# Task instructions:
Retype the line in which "Task: Go back using the left arrow icon" appears, then every line after it until the records end. Leave out the pictures.

○ ○ ○ ○ ○ ○ ○

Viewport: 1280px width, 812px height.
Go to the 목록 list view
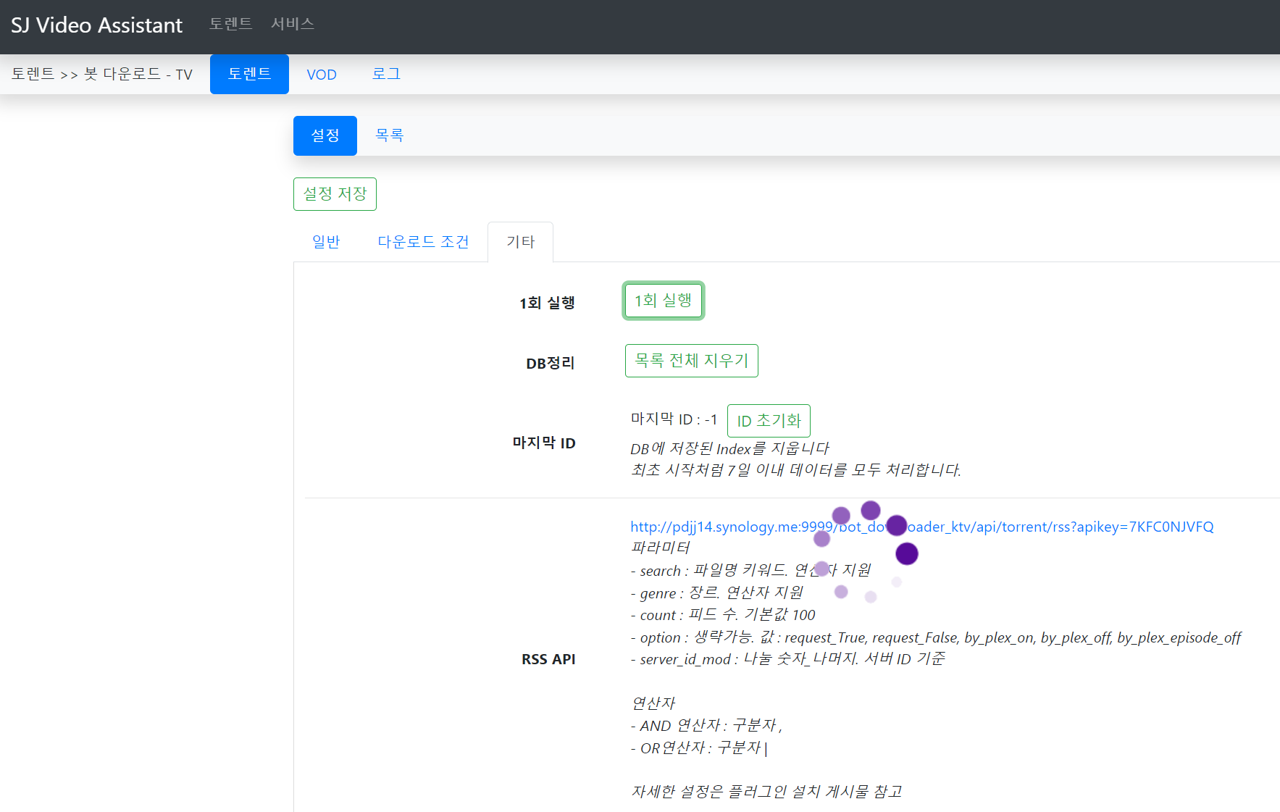pos(389,135)
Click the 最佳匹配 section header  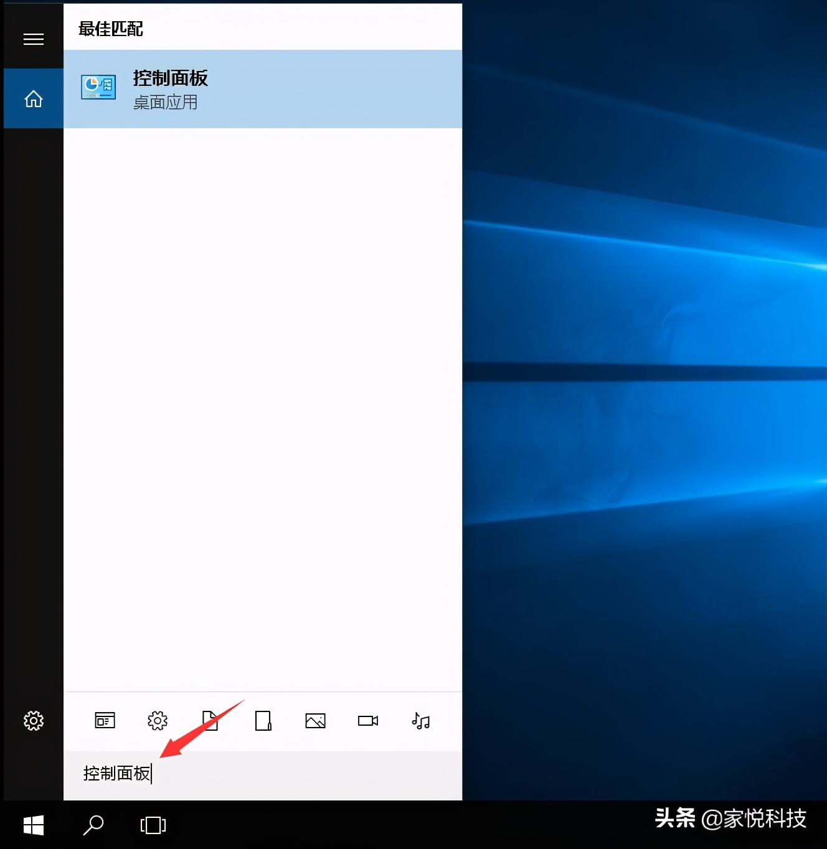click(110, 29)
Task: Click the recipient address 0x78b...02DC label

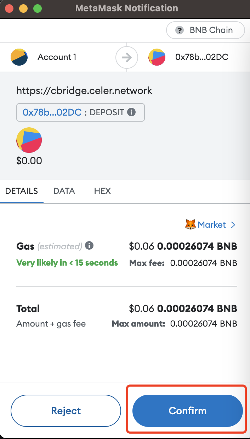Action: click(x=202, y=57)
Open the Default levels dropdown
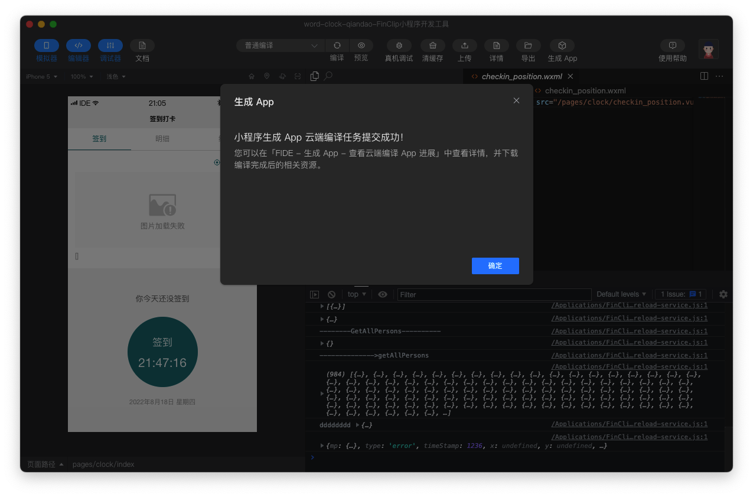 (621, 294)
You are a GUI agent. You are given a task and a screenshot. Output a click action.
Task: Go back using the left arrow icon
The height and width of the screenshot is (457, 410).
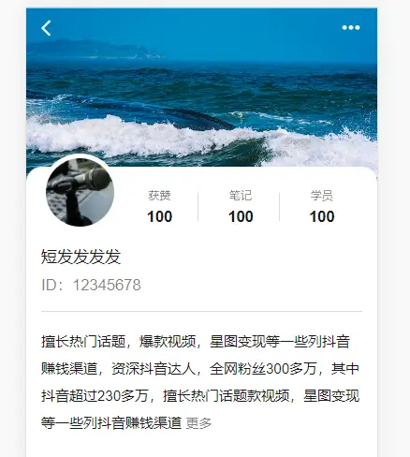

○ ○ ○ ○ ○ ○ ○

# Solution to this problem:
Task: Go back using the left arrow icon
The height and width of the screenshot is (457, 410).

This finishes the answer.